The Senate has rejected a bill aimed at repealing the Foreign Exchange (Monitoring and Miscellaneous Provision) Act, 2004, and establishing a new Foreign Exchange Market in Nigeria.
Sponsored by Senator Mohammed Sani representing Niger East, the bill was first read in February 2024. Its purpose was to introduce provisions for the control, monitoring, and supervision of transactions within the Foreign Exchange Market.
In his lead debate, Senator Sani emphasized that the bill did not seek to establish any new agency or commission that would require government funding. He argued that, if passed, the bill would contribute to the sound development of Nigeria’s economy, facilitate foreign transactions, and stabilize the naira by liberalizing foreign transactions.

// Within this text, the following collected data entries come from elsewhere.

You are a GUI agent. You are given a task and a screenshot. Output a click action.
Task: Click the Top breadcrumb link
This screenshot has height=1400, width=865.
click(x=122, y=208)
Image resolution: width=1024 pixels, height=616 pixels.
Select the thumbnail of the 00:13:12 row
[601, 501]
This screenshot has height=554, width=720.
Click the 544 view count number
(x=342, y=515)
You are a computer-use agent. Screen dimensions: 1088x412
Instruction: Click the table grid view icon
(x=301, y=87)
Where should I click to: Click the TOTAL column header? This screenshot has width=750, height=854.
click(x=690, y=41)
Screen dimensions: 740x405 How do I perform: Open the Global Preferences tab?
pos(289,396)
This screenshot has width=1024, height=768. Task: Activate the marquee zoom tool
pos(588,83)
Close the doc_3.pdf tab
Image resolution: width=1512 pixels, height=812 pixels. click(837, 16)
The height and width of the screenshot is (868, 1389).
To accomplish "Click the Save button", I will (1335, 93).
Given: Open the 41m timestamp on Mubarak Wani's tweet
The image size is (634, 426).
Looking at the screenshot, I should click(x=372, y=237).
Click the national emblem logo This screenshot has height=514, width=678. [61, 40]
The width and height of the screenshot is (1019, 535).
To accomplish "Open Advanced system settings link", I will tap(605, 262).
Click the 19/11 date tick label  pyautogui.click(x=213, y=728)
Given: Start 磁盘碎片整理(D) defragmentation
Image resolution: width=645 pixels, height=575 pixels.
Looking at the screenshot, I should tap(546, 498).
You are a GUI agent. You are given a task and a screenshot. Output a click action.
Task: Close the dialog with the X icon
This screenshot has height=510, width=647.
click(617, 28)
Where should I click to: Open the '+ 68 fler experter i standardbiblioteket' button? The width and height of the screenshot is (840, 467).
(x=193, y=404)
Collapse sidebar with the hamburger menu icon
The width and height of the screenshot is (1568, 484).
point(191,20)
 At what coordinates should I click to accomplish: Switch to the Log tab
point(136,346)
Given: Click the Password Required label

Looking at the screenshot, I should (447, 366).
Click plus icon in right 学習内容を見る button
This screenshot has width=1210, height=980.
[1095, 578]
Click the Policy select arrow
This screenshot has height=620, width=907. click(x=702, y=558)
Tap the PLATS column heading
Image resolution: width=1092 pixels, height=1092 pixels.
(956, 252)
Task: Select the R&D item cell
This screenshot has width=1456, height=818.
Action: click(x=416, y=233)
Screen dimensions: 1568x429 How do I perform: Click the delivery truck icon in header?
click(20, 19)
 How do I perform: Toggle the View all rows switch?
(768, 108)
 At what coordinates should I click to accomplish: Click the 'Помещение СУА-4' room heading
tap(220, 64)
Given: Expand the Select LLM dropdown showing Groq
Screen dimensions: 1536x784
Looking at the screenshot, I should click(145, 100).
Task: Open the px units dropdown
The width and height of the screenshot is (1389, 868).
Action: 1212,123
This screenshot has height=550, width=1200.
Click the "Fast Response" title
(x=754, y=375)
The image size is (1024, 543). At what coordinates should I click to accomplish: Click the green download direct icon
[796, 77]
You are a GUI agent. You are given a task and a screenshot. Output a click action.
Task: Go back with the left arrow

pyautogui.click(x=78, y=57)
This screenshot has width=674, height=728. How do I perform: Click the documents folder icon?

Clause 6 of the bill proposed new sub-clauses requiring authorized dealers to report foreign exchange sources exceeding $10,000 to the Central Bank of Nigeria (CBN), detail their utilization, and obtain prior CBN approval for importing foreign currency notes.
While some lawmakers supported the bill, others called for further scrutiny, describing certain provisions as confusing. Concerns were raised about the immediate impact the bill’s passage could have on the forex market and the potential pressure on the naira.
After a voice vote, the Senate decided to quash the bill.